=== DATA EXTRACTS ===
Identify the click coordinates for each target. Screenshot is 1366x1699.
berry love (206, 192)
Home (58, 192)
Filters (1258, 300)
...
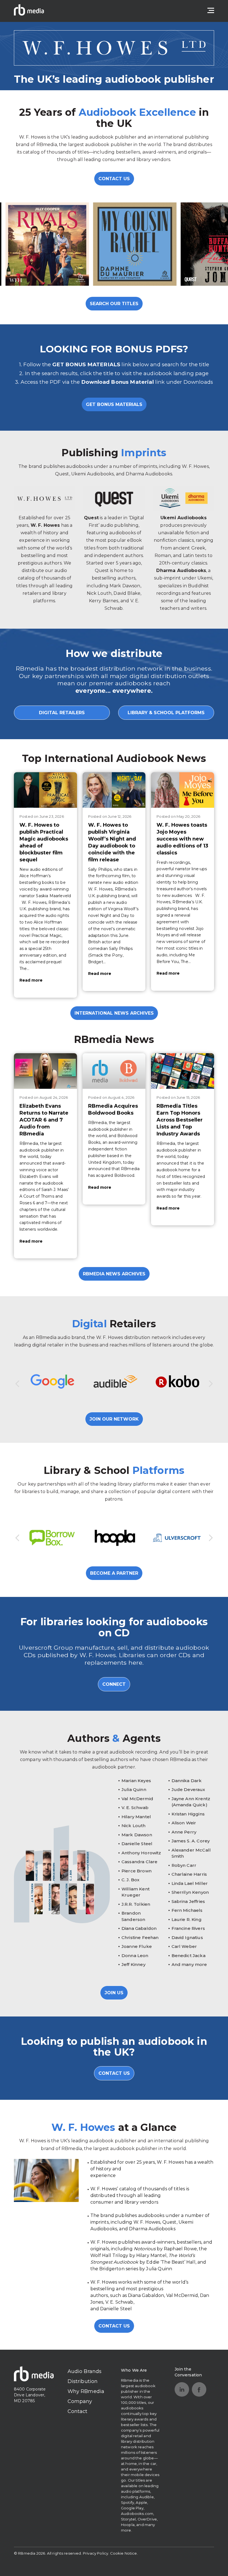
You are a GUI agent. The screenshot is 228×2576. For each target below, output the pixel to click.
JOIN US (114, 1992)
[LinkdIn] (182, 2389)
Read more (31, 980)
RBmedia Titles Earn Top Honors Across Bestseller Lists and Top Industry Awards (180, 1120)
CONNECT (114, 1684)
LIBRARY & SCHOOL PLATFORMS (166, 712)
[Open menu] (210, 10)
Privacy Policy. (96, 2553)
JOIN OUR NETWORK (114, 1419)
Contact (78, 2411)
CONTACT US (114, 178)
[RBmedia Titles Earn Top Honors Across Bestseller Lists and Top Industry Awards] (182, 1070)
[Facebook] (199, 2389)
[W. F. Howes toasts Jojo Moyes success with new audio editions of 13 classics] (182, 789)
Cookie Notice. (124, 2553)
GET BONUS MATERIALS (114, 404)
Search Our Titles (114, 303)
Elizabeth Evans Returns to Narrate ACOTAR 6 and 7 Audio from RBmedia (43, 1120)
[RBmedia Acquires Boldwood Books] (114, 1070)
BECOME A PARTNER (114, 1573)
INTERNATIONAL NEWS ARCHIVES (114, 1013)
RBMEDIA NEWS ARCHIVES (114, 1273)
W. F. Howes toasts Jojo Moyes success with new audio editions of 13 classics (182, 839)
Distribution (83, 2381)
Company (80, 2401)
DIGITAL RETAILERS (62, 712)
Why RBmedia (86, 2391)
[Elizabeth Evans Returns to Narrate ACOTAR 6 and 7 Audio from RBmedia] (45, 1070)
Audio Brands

=== WHAT YOU HAVE TO DO ===
From the data above, copy out every line with the string "Titles" in it.

=== RESPONSE TO THIS TASK ===
RBmedia Titles Earn Top Honors Across Bestseller Lists and Top Industry Awards (180, 1120)
[RBmedia Titles Earn Top Honors Across Bestseller Lists and Top Industry Awards] (182, 1070)
Search Our Titles (114, 303)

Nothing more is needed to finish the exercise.